School of Public Health, University of the Witwatersrand, Johannesburg, South Africa; Institute at Brown for Environment and Society, Brown University, Providence, RI, USA; School of Social Sciences, Monash University, Melbourne, Australia.
Soc Sci Med. 2020 Feb;247:112813. doi: 10.1016/j.socscimed.2020.112813. Epub 2020 Jan 21.
Manual Vacuum Aspirators (MVA), Dilation and Curettage (D&C), and medical abortifacients (Misoprostol, Mifepristone and Divabo) are available in clinical settings that offer abortion and post-abortion care in Uganda. While these technologies imply appropriate and safe abortion care, legal and policy ambiguities impact health outcomes. In this article, we draw on an ethnography of abortion care delivery practice conducted in one district in Eastern Uganda between August 2018 and March 2019, with data from interviews and observations, both of interactions and during quality of care improvement and training meetings. We illuminate how, in the context of a financialized healthcare system and legal restrictions, the meanings and use of medical technologies and abortion care vary across different health facility types. In public health facilities, health workers become state agents in the control of women's bodies. In private health facilities, they become transgressors, who use medical technologies to help women attain termination surreptitiously. Health workers offset risks associated with any involvement in termination, such that pecuniary interests dominate their motivation. Normalized and disciplinary power enact and reproduce unsafe and risky conditions, leading to poor abortion care outcomes.
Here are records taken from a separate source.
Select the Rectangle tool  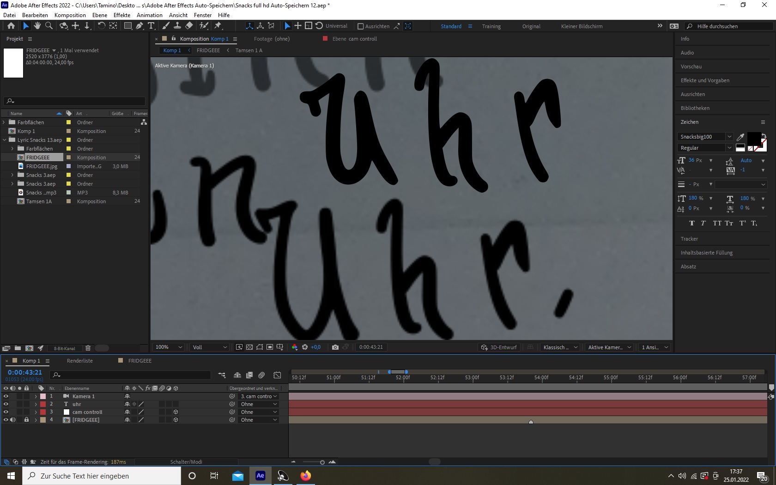point(128,26)
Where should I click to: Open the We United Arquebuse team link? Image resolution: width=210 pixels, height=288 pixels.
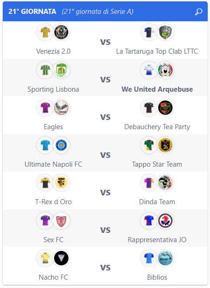click(x=157, y=89)
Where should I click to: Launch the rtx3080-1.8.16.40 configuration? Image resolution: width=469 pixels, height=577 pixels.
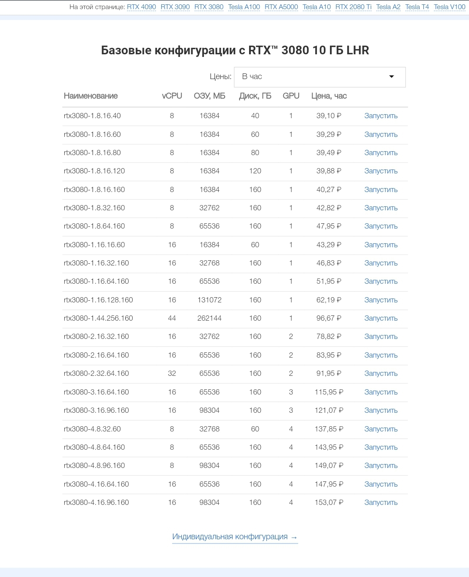(381, 116)
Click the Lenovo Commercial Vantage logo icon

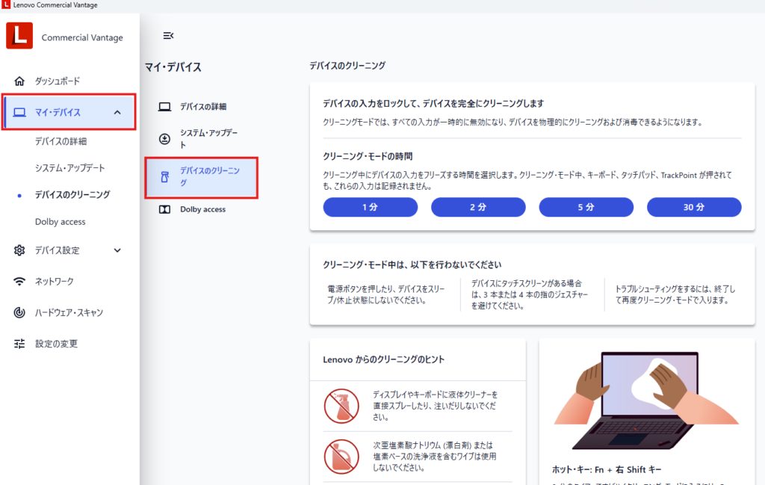click(x=19, y=35)

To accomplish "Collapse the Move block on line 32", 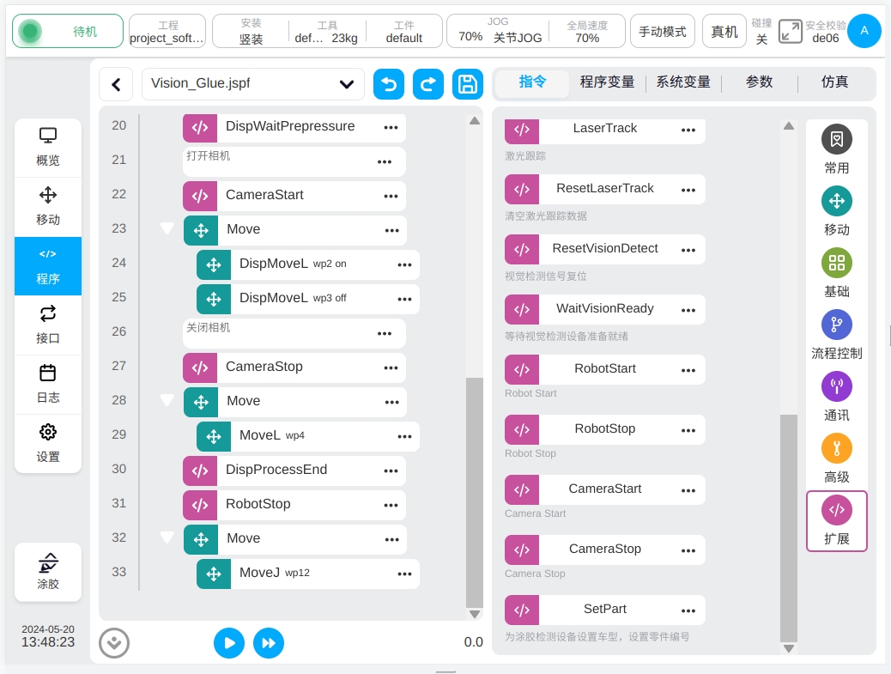I will (167, 538).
We illustrate the mechanisms of domination and tactics of resistance in abortion care, and expose conditions upon which unsafe and risky outcomes are contingent.
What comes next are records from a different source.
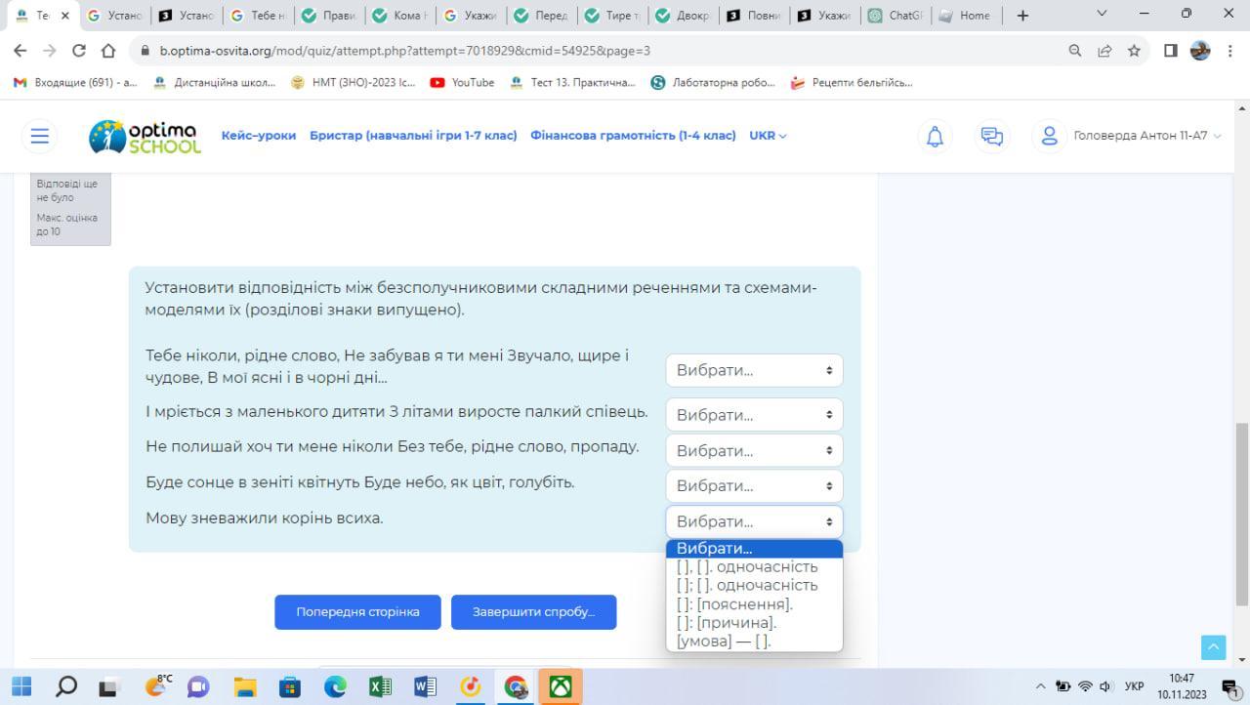Viewport: 1250px width, 705px height.
Task: Open Excel from the taskbar
Action: [380, 686]
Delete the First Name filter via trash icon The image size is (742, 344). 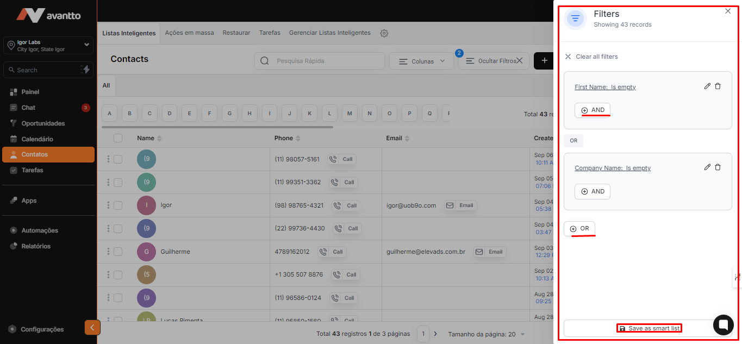coord(718,86)
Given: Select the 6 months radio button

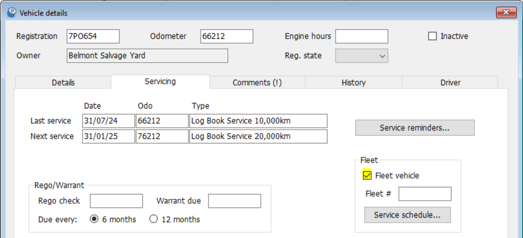Looking at the screenshot, I should [94, 219].
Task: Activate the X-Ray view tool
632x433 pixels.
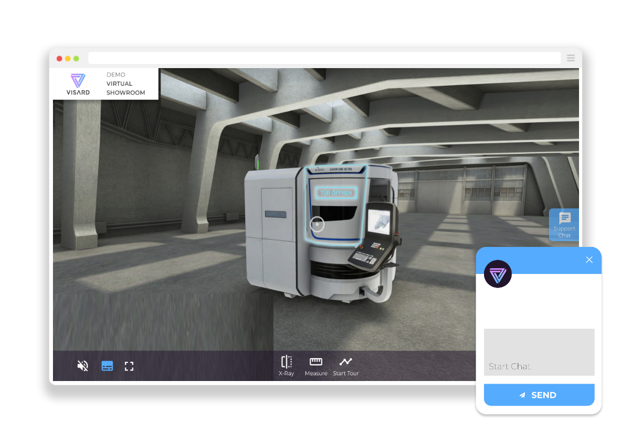Action: (286, 366)

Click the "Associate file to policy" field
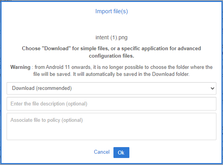112,126
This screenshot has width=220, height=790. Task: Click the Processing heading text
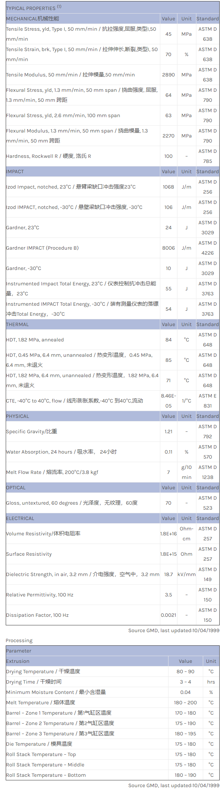coord(19,640)
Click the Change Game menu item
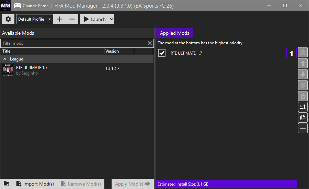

在乌干达提供堕胎及堕胎后护理的临床环境中,可获得手动真空吸引器(MVA)、刮宫术(D&C)以及药物堕胎药(米索前列醇、米非司酮和迪瓦博)。虽然这些技术意味着适当且安全的堕胎护理,但法律和政策上的模糊性会影响健康结果。在本文中,我们借鉴了2018年8月至2019年3月在乌干达东部一个地区进行的堕胎护理实践民族志研究,数据来自访谈以及对互动情况、护理质量改进会议和培训会议的观察。我们阐明了在金融化的医疗体系和法律限制背景下,医疗技术和堕胎护理的意义及使用在不同类型的医疗机构中是如何变化的。在公共卫生设施中,医护人员成为控制女性身体的国家代理人。在私立卫生设施中,他们成为违规者,利用医疗技术帮助女性秘密终止妊娠。医护人员抵消了与参与终止妊娠相关的风险,以至于金钱利益主导了他们的动机。规范化和纪律性权力制定并重现不安全和有风险状况,导致堕胎护理效果不佳。我们阐述了堕胎护理中的支配机制和抵抗策略,并揭示了不安全和有风险结果所依赖的条件。